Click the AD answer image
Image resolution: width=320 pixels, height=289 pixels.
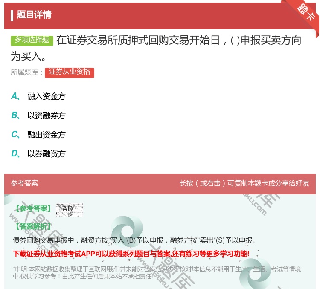click(69, 209)
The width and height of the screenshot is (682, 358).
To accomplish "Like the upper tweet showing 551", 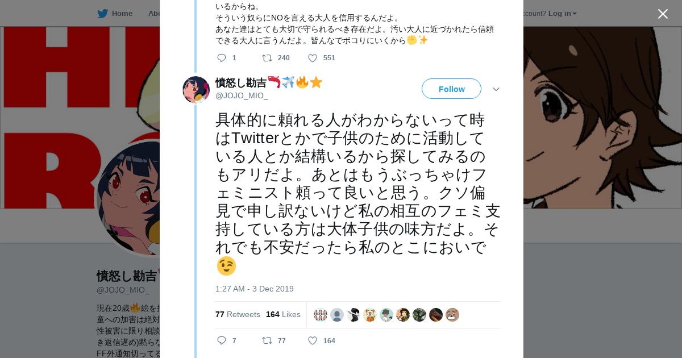I will [313, 58].
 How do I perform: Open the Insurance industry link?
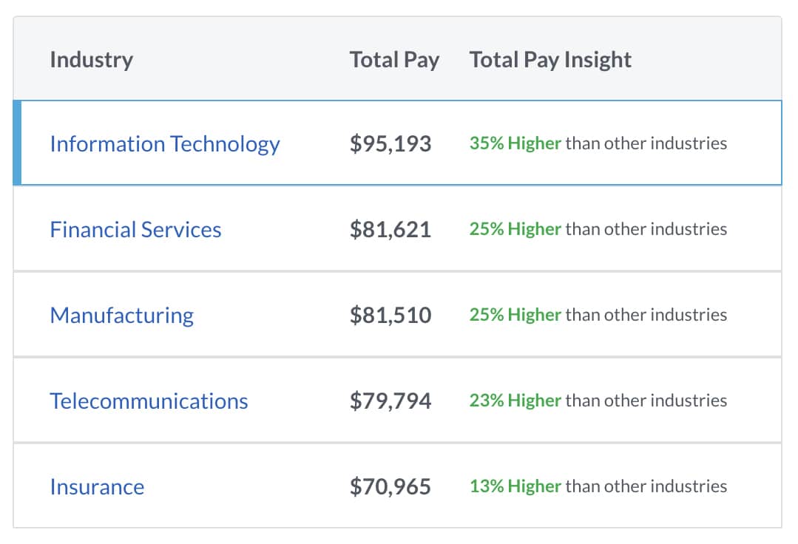[x=97, y=486]
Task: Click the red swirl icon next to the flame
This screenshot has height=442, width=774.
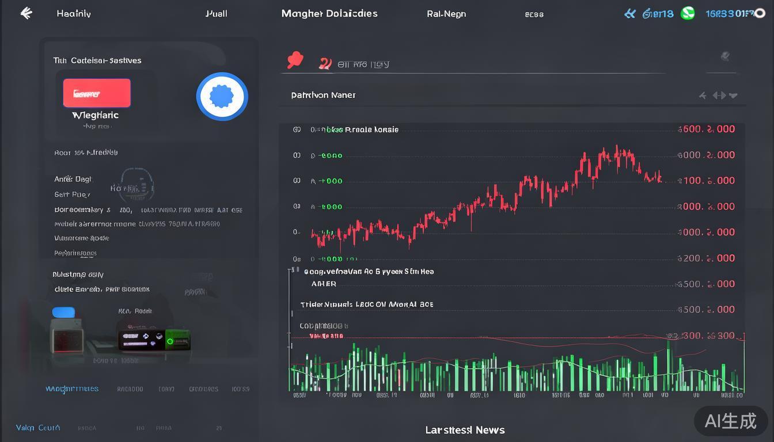Action: pyautogui.click(x=325, y=63)
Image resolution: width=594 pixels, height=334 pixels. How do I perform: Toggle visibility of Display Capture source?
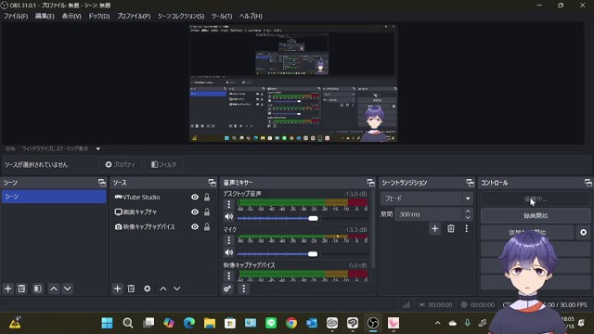(x=195, y=212)
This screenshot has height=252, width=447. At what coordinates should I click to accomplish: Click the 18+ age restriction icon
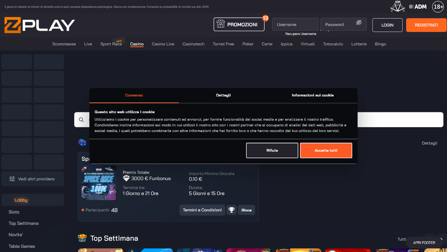(438, 7)
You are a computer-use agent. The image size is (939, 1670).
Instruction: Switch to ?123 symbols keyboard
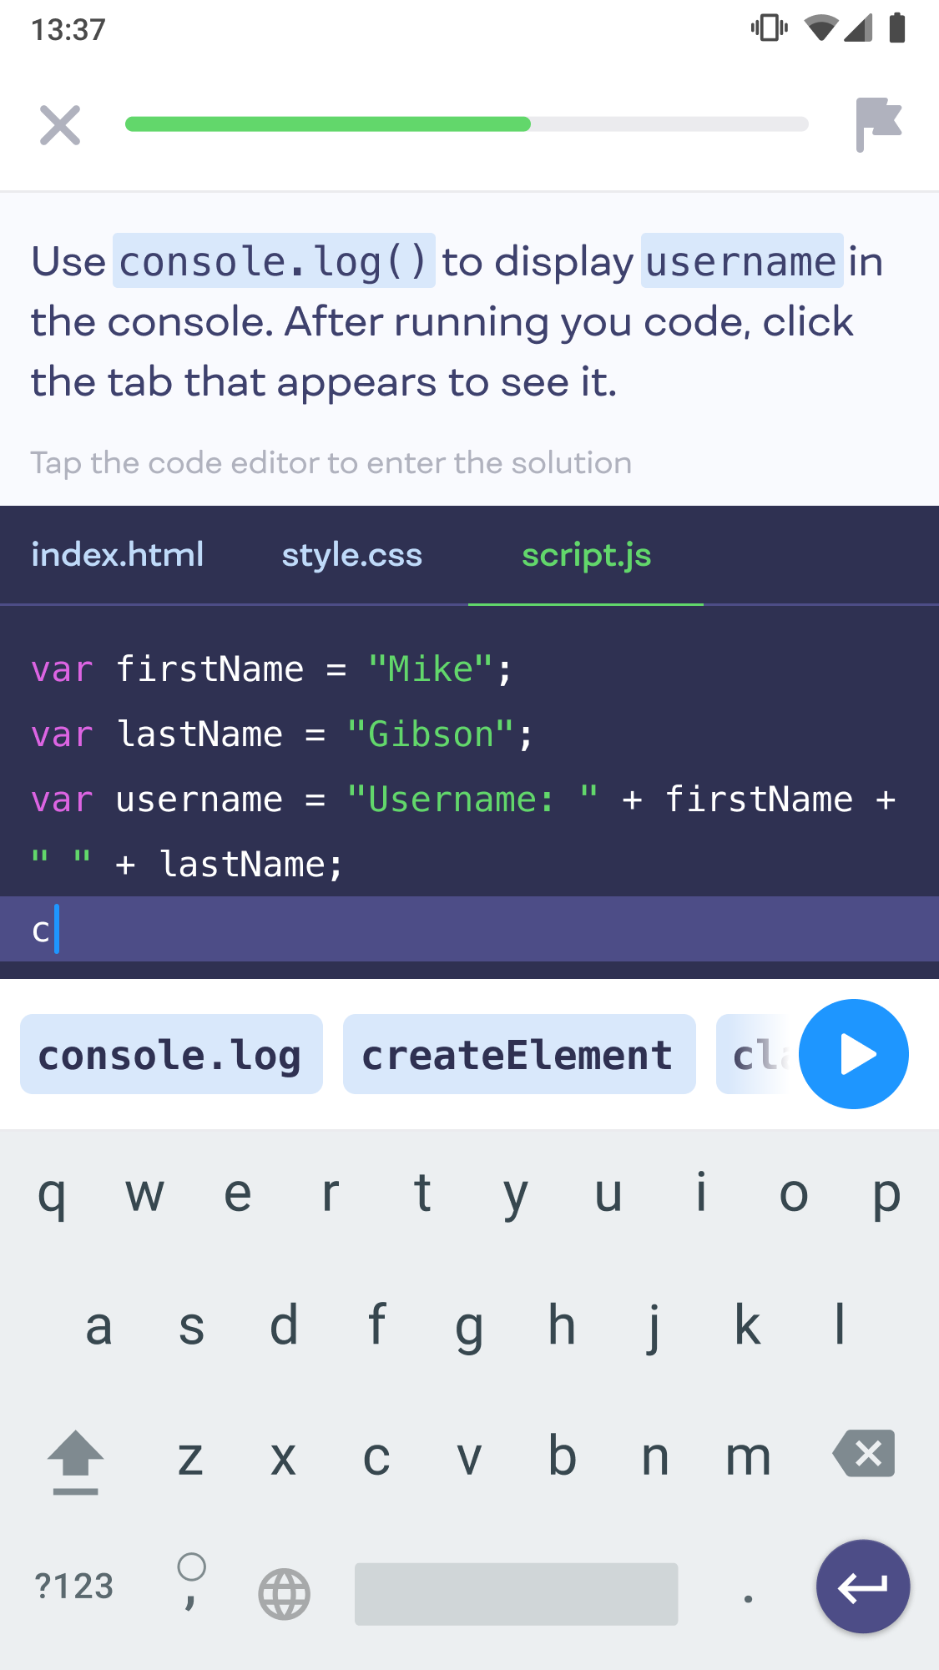73,1587
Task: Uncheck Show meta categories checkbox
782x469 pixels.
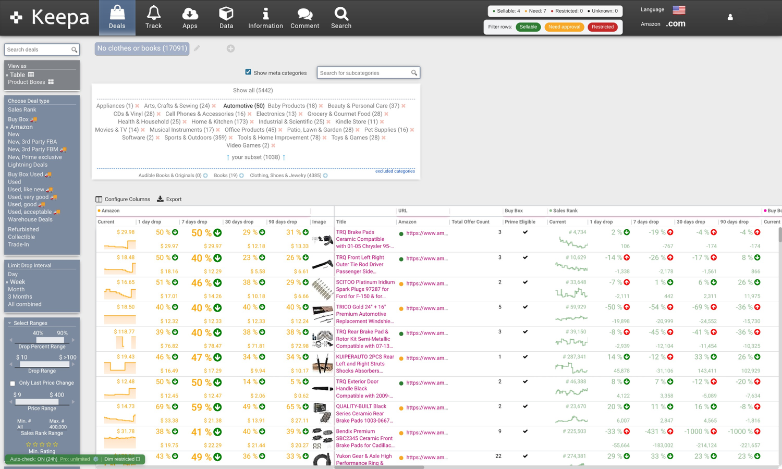Action: point(248,72)
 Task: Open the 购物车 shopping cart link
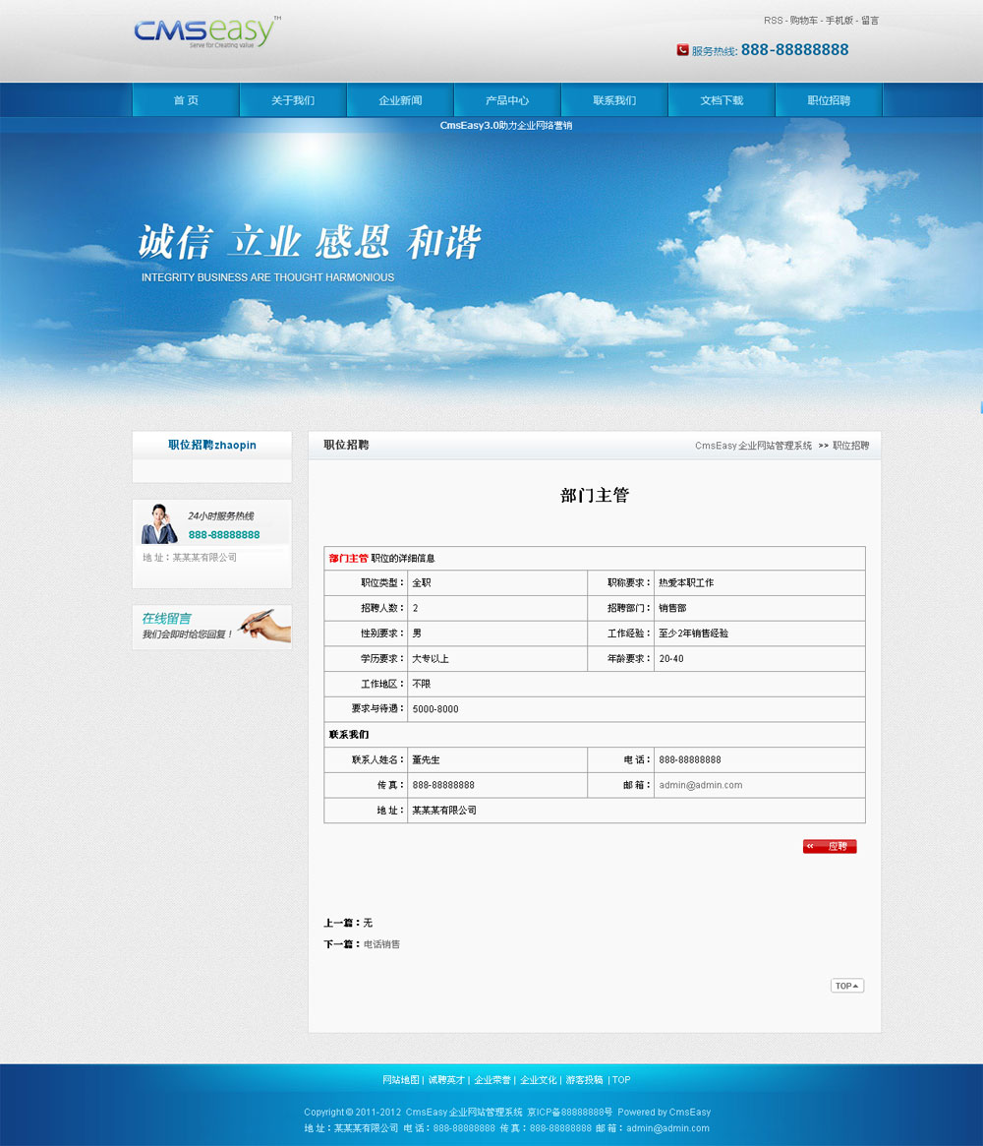[x=804, y=21]
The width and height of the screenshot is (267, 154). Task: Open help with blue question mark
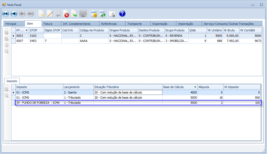(x=122, y=14)
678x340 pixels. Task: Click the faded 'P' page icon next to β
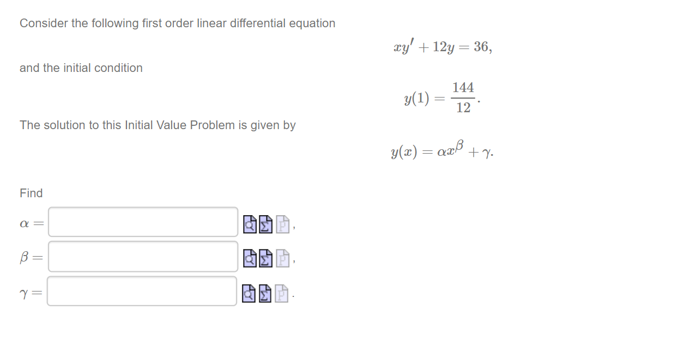281,258
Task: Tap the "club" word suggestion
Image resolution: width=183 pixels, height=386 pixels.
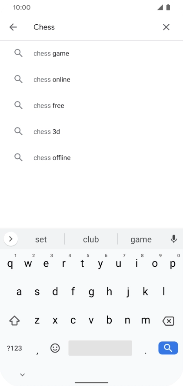Action: tap(91, 239)
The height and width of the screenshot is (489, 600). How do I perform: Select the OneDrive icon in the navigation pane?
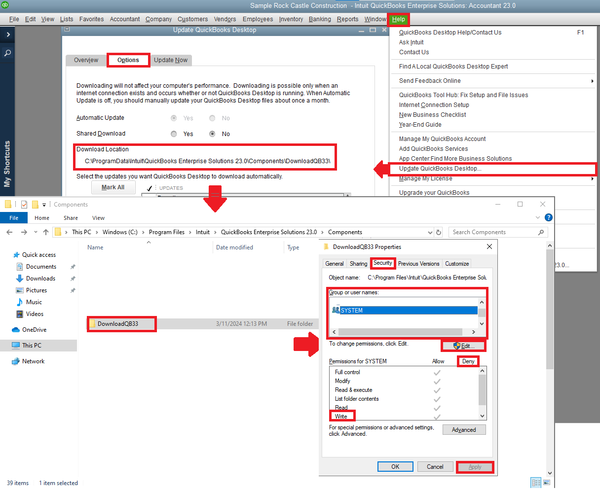[x=15, y=329]
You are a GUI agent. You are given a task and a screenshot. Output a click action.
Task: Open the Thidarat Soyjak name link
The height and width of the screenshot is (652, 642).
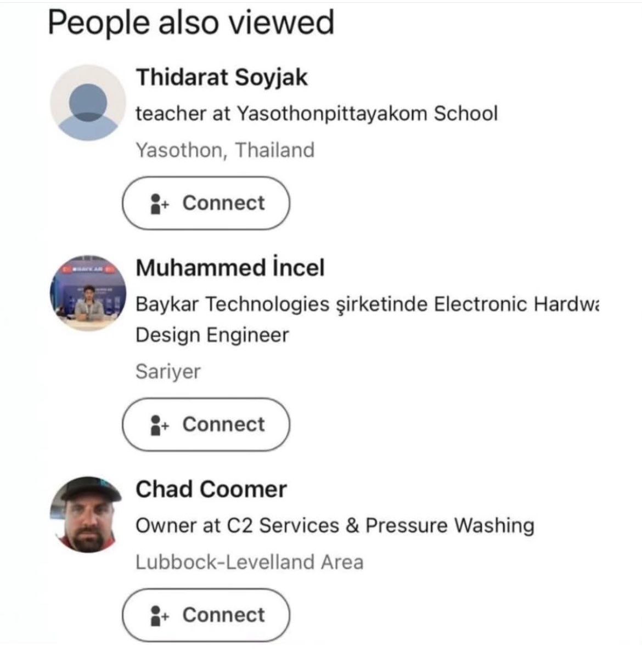coord(222,77)
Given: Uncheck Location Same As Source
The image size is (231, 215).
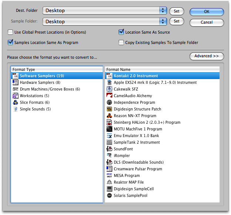Looking at the screenshot, I should click(x=121, y=32).
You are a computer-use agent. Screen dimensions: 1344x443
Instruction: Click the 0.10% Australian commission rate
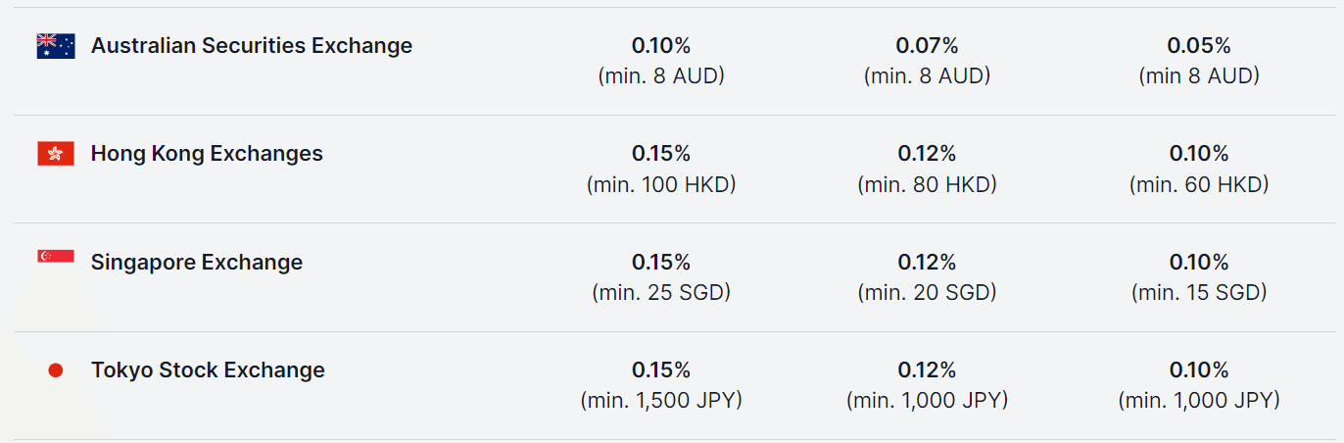(x=661, y=45)
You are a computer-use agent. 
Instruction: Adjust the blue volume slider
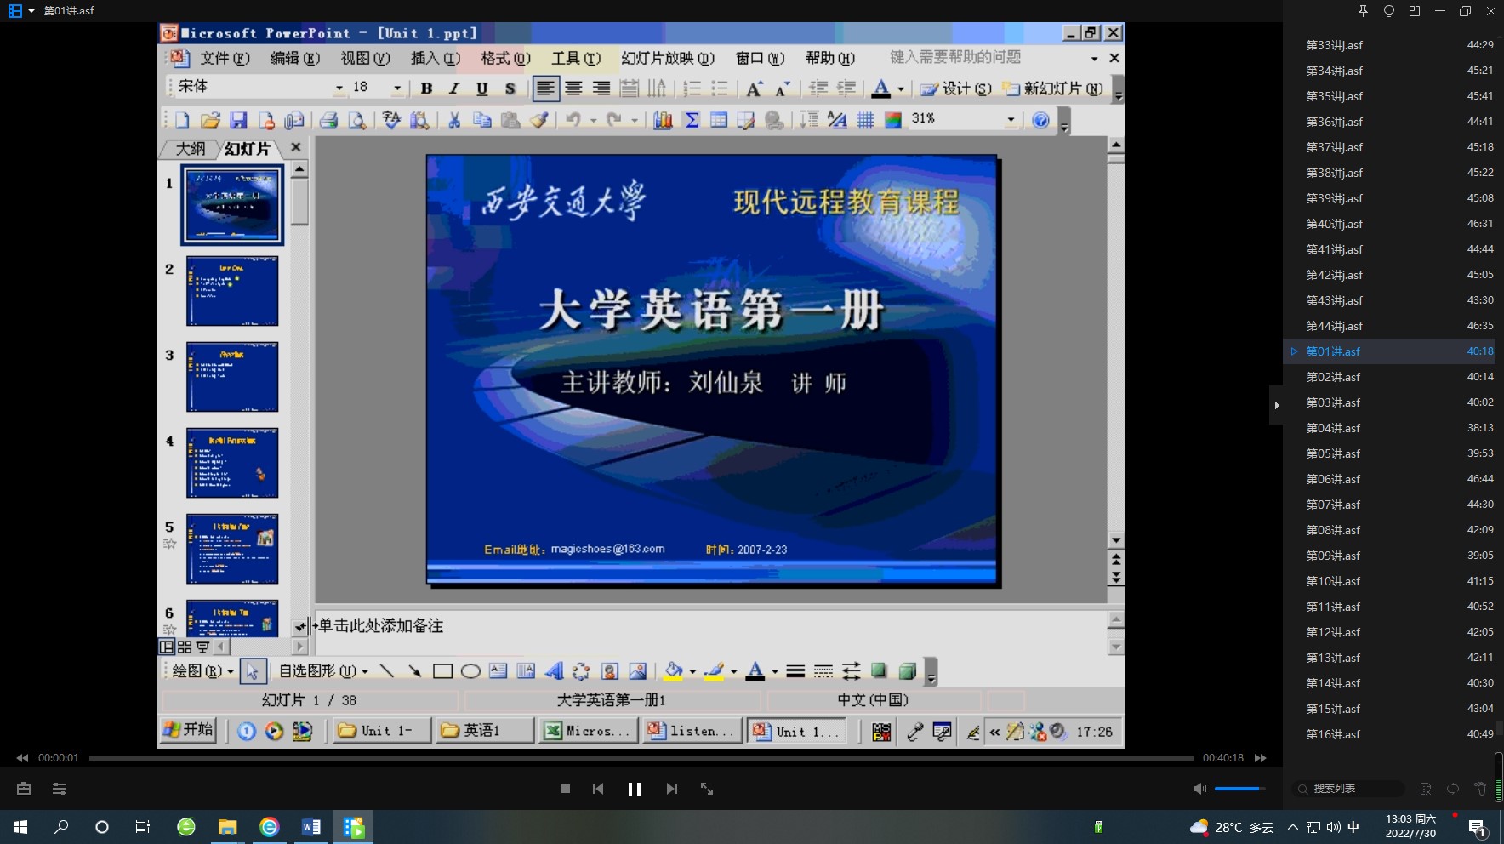(x=1239, y=789)
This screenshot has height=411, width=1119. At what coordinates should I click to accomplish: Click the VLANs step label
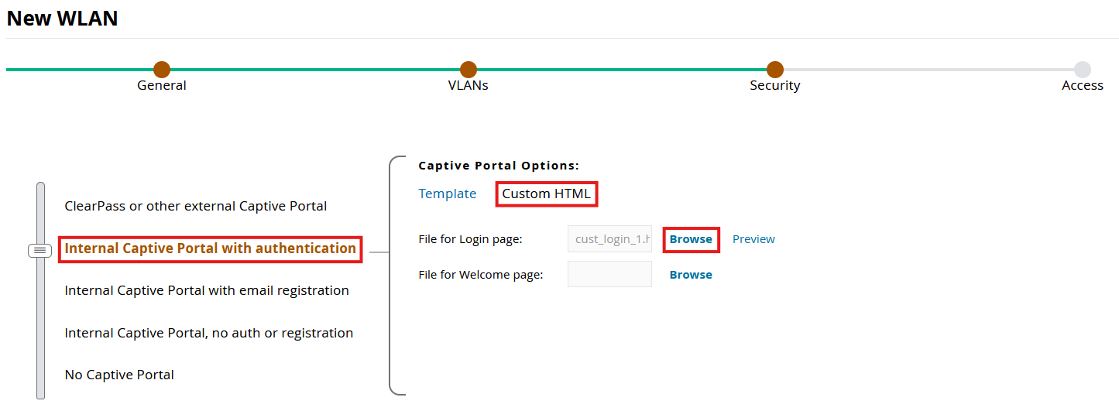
····················
Your task: Pictures are to be omitted from the copy, and only the lines from the one containing "The height and width of the screenshot is (652, 642)." through the final line of the listing above are to be written out exactly.

Result for this task:
The height and width of the screenshot is (652, 642).
coord(222,77)
Given: Uncheck Location Same As Source
The image size is (231, 215).
Looking at the screenshot, I should click(x=121, y=32).
You are a computer-use agent. Screen dimensions: 1344x443
Instruction: Click the 0.10% Australian commission rate
(x=661, y=45)
You are a computer-use agent. 
Instruction: Adjust the blue volume slider
(x=1239, y=789)
This screenshot has height=411, width=1119. At what coordinates should I click to accomplish: Click the VLANs step label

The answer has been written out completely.